Well, you'd clone it, but yes, thats' what I meant.

> However, there'd
> be no very easy way to get a change history that includes patches that
> applied only to some back branches (something that does happen, a few
> times a year perhaps).  Maybe that special log tool Andrew was
> speculating about would take the form of a program to aggregate the
> change histories of several repositories.

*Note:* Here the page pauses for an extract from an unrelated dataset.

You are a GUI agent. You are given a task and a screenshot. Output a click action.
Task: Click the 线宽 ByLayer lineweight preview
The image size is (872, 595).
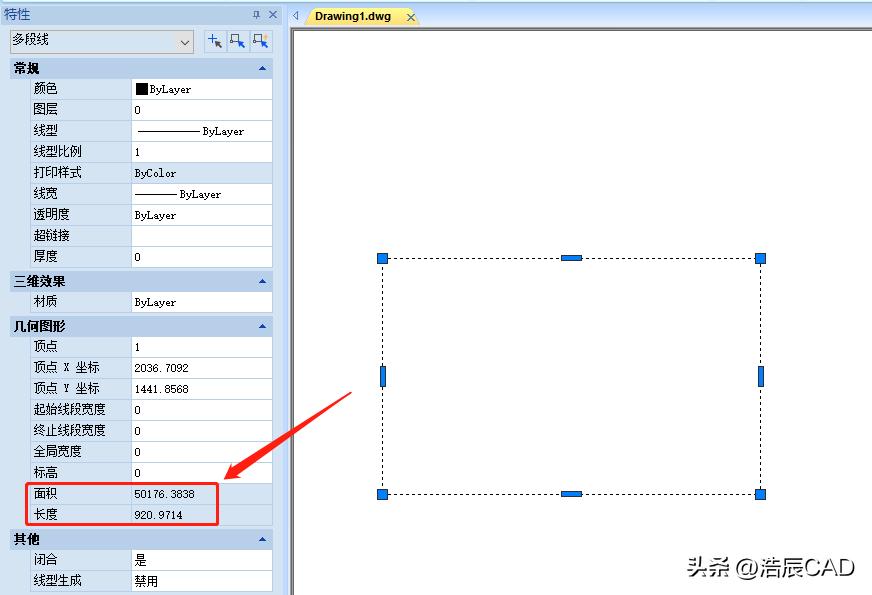point(200,193)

You mean so that such patches in back branches show up in the the  
history of master?

Best,

David



Re: Managing multiple branches in git

From
Robert Haas
Date:
On Tue, Jun 2, 2009 at 5:28 PM, Ron Mayer <rm_pg@cheapcomplexdevices.com> wrote:
> Robert Haas wrote:
>> And, unfortunately, I'm not sure there's a good solution.  Tom could
>> create 1 local repository cloned from the origin and then N-1 copies
>> cloned with --local from that one, but this sort of defeats the
>> purpose of using git, because now if he commits a change to one of
>> them and then wants to apply that change to each back branch, he's got
>> to fetch that change on each one, cherry-pick it, make his changes,
>> commit, and then push it back to his main repository.  Some of this
>
> Why has he got to do this pushing back to his main?   How about
>
>  creating 1 local repository from Origin,
>  create N-1 cloned with --local from that one
>  for each of those "--local" ones, "git-remote add" the main origin
>
> From then ISTM his workflow is very similar to the way he does with CVS,
> pulling and pushing from those multiple repositories to the central
> origin.  He can creating the patches/diffs to apply to each the same
> way he does today.
>
> ISTM he'd mostly be unaware that these repositories were ever connected
> in some way unless he inspected that some of the files in .git had the
> same inodes because they came from hard links.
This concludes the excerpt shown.